PROBLEM DETAILS → From the top of the records below down to the line containing "Image resolution: width=1568 pixels, height=595", reproduce every line exactly.

━━━━━ EXERCISE INPUTS ━━━━━

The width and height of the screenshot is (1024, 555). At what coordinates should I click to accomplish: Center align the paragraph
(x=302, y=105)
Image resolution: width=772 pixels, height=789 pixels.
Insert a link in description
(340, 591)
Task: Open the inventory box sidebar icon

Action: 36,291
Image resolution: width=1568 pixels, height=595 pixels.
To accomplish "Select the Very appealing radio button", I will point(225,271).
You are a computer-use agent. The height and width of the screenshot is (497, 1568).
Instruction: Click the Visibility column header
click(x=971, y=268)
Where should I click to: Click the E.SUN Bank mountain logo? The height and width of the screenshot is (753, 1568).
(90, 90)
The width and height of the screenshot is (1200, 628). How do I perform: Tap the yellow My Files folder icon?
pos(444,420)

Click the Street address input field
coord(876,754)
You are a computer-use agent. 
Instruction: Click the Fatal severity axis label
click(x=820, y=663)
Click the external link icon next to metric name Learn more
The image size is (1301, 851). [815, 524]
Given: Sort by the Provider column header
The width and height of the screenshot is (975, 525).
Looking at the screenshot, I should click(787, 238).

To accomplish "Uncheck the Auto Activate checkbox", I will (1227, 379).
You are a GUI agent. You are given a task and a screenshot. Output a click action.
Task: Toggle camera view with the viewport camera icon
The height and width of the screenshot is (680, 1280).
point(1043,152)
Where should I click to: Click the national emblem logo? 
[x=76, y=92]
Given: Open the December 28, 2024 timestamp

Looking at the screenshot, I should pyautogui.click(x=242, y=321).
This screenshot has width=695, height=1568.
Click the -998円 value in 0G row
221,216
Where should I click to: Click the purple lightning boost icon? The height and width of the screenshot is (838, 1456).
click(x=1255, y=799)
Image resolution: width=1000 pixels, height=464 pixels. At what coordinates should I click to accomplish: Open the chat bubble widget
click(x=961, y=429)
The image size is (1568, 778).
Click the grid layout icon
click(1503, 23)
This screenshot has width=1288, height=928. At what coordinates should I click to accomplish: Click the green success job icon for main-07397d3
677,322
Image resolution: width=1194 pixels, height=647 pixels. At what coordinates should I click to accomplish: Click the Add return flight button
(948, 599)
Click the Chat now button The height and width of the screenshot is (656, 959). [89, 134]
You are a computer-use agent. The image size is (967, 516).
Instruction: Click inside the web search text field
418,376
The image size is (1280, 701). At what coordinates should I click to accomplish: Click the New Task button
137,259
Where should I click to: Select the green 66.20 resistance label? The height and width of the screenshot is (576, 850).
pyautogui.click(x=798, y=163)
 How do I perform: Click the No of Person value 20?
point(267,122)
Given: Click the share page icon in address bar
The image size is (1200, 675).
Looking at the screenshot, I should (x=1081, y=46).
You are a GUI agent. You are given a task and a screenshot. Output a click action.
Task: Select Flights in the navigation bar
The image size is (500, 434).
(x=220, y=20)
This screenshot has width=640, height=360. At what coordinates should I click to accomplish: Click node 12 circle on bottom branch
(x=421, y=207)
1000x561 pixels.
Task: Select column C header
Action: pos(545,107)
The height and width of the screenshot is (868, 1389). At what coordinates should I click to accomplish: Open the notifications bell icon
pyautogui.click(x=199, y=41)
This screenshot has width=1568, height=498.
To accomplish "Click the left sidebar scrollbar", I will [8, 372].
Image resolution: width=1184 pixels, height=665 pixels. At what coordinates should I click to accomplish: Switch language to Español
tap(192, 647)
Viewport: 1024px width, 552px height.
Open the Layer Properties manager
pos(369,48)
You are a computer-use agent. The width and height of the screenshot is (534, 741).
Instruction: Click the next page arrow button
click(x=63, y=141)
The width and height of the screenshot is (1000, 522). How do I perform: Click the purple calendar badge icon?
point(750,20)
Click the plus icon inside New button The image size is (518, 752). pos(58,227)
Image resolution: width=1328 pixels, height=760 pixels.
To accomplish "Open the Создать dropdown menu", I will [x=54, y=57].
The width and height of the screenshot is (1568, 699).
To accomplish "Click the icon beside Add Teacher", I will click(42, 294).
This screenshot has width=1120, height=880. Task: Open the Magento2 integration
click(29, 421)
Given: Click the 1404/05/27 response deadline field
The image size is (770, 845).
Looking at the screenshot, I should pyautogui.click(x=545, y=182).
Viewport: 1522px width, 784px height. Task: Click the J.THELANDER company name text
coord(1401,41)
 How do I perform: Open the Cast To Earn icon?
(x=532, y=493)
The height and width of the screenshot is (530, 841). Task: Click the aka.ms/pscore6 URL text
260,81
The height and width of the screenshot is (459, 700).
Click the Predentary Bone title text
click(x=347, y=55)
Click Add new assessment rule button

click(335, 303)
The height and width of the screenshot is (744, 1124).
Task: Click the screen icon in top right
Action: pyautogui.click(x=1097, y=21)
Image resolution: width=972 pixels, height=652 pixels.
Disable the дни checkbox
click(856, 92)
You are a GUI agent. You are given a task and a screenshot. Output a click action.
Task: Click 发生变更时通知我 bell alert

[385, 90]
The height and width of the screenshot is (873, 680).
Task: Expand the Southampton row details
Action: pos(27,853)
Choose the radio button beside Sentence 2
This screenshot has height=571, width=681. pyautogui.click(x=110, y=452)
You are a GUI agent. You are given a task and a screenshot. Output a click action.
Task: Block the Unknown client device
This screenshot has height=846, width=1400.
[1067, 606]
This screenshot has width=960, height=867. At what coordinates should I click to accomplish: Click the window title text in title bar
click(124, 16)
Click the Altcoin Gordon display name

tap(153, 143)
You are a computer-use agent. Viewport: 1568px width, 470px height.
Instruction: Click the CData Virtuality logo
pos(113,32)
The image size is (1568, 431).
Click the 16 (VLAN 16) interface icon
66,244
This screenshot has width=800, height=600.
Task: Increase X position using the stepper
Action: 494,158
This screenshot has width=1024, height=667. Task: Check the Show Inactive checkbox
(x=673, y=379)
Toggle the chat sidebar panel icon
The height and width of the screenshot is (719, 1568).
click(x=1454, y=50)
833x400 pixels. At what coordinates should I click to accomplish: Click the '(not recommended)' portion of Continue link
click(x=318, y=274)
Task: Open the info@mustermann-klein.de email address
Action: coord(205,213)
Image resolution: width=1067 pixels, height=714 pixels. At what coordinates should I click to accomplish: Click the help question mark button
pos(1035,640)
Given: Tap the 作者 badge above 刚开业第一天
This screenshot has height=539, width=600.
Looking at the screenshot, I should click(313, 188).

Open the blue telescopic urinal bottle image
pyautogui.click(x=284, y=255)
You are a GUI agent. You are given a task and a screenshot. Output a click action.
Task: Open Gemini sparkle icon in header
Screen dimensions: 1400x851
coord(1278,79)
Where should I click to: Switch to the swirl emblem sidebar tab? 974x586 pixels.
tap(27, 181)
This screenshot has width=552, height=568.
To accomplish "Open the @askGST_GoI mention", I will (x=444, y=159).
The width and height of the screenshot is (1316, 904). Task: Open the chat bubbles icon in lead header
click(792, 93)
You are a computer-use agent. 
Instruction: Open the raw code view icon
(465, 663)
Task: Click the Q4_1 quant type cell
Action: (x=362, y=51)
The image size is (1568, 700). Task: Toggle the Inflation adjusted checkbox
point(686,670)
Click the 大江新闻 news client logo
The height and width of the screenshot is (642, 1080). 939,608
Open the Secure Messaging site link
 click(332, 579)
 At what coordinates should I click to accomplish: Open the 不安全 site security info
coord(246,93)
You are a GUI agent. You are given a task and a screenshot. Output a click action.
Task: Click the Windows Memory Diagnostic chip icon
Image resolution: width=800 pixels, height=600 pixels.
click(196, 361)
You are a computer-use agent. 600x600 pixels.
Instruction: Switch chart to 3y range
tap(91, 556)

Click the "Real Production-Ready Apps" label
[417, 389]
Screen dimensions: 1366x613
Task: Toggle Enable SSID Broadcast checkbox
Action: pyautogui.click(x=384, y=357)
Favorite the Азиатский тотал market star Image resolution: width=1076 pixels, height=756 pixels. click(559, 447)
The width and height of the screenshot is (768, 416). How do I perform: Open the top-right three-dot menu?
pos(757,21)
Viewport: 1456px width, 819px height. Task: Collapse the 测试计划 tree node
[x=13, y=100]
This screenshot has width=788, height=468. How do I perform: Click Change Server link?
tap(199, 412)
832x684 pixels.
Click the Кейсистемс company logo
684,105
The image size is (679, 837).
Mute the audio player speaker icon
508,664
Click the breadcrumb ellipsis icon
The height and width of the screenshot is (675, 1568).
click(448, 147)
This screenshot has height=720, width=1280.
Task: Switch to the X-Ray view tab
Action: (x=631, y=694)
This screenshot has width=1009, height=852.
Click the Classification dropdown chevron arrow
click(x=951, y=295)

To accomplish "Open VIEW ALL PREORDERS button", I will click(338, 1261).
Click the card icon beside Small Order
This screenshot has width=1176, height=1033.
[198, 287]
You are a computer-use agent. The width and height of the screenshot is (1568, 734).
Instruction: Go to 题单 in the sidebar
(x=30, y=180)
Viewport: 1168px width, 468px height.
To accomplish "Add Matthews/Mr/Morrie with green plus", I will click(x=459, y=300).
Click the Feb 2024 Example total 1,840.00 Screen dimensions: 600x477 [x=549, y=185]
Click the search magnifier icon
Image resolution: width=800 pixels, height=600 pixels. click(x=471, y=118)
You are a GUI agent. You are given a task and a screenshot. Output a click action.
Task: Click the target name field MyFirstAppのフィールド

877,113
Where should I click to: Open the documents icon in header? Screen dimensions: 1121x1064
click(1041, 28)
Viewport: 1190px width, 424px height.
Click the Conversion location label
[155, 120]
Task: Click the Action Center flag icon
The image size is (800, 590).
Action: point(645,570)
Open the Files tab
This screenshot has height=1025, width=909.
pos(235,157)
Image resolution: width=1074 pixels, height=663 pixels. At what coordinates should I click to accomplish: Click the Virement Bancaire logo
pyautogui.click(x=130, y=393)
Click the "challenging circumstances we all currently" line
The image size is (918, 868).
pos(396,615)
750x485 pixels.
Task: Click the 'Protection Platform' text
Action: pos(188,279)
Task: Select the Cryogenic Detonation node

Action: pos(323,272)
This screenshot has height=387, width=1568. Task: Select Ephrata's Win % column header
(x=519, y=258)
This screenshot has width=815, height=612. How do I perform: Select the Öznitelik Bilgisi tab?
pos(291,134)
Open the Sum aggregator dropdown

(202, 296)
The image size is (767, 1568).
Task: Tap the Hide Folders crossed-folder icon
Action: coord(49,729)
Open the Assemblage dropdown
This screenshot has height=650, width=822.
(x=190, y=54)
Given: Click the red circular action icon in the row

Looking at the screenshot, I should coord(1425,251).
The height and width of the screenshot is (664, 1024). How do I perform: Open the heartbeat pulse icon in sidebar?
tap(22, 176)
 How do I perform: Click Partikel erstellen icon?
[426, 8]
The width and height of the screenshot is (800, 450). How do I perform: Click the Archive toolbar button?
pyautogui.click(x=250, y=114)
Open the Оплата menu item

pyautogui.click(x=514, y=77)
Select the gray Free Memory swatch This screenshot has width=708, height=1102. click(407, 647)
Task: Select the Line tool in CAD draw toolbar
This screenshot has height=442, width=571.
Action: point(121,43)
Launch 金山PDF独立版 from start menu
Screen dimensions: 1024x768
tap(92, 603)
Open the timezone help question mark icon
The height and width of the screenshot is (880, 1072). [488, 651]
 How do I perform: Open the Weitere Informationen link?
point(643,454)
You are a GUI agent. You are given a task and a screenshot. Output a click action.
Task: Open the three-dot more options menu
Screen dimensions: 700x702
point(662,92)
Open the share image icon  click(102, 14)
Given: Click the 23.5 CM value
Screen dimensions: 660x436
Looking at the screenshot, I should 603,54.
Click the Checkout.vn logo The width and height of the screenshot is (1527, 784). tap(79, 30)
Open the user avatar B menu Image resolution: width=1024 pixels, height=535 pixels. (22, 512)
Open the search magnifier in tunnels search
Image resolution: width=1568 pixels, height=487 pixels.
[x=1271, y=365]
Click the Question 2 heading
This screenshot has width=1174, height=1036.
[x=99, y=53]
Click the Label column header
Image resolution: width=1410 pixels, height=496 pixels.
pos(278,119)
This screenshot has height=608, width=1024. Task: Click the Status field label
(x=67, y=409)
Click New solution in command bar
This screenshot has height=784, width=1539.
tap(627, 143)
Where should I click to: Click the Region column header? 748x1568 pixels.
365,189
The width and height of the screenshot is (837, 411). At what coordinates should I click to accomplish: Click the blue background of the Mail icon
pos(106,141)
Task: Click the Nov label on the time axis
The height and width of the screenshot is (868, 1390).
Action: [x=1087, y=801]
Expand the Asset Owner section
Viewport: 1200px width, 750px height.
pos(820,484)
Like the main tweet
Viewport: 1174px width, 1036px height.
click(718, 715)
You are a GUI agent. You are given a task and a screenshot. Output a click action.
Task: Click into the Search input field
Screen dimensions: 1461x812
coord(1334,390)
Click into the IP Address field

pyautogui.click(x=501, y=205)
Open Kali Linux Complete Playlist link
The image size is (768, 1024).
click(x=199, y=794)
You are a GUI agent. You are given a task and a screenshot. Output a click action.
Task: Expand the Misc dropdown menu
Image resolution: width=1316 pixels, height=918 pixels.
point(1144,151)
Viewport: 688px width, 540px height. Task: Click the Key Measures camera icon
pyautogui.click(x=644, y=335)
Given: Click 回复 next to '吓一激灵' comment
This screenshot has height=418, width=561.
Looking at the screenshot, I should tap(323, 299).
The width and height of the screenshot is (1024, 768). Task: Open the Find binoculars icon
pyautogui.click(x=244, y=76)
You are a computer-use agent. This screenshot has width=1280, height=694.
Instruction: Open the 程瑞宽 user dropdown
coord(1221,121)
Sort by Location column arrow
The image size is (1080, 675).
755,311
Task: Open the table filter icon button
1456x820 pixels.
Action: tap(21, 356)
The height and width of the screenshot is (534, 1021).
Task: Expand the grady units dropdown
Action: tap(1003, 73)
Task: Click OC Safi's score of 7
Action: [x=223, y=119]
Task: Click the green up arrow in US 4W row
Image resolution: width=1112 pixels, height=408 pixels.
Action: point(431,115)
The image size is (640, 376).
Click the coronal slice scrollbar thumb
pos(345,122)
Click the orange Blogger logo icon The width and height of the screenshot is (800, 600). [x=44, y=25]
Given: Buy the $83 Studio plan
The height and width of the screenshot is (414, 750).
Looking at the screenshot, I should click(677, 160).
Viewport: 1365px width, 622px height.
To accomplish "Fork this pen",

━━━━━

REPLY →
The width and height of the screenshot is (1024, 555). At what coordinates should I click to accomplish: Center align the paragraph
(x=302, y=105)
Image resolution: width=772 pixels, height=789 pixels.
Insert a link in description
(340, 591)
Task: Open the inventory box sidebar icon

Action: 36,291
Image resolution: width=1568 pixels, height=595 pixels.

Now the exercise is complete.